The Exchange provided by the China-United States Exchange Foundation
  • Xi-Biden Meeting | President’s Xi Jinping and Joe Biden met face-to-face this week at the G20 Summit in Bali, Indonesia. The two leaders discussed restoring openness and communication between the U.S. and China in a meeting that China called “in-depth, candid and constructive.” While the meeting is seen as a positive step for the bilateral relationship, some experts warn that it will not have much of an impact on the current trade relationship
  • International Summits in Southeast Asia | The G20 summit concluded with the adoption of the G20 Bali Leaders' Declaration, which reaffirms a commitment to work together to address global economic challenges.
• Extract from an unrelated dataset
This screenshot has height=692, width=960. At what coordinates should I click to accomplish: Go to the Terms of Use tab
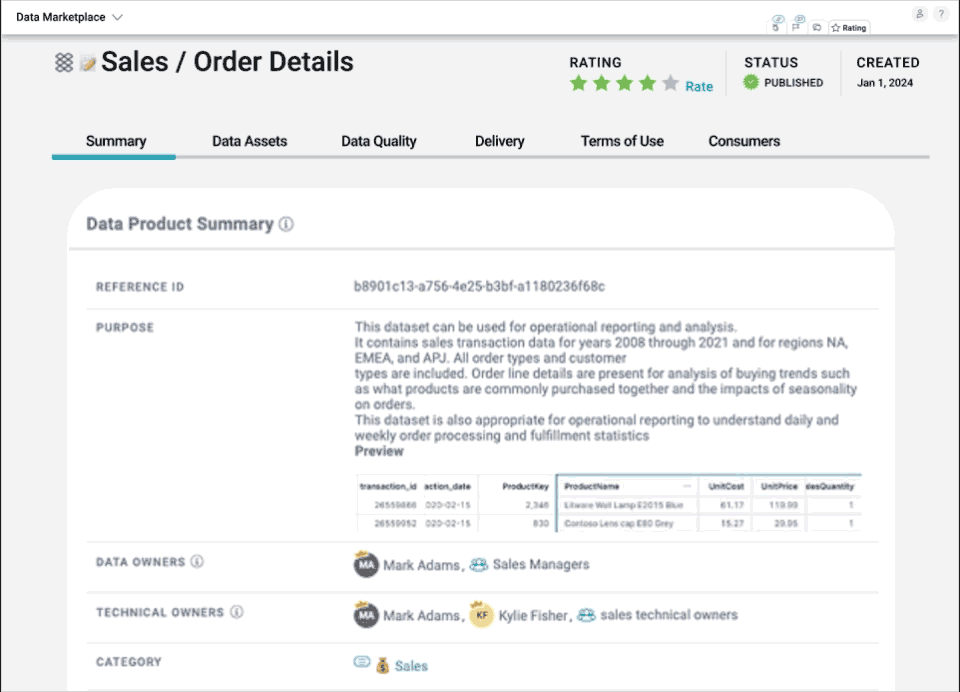coord(622,141)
Chinese President Xi attended the summit and met with U.S. and other world leaders. Experts say Xi's meetings with many Western leaders are a significant step toward reducing disagreements. At the ASEAN summit that concluded in Cambodia last week, countries pledged greater regional cooperation to boost the post-pandemic recovery. Another regional summit, the APEC Economic Leaders' Meeting, will be held in Thailand from today to tomorrow.
  • Committed to Net-Zero | China reaffirmed at the COP27 UN climate summit last week that it is deeply committed to reaching its net-zero goals by 2060. This comes as the U.S. and China have decided to reignite climate talks after a several-month freeze after Nancy Pelosi’s trip to Taiwan. The U.S. and China are not only the world’s largest economies, but the biggest source of fossil fuel emissions, and observers are hopeful their agreement will inspire other countries to take action as well. 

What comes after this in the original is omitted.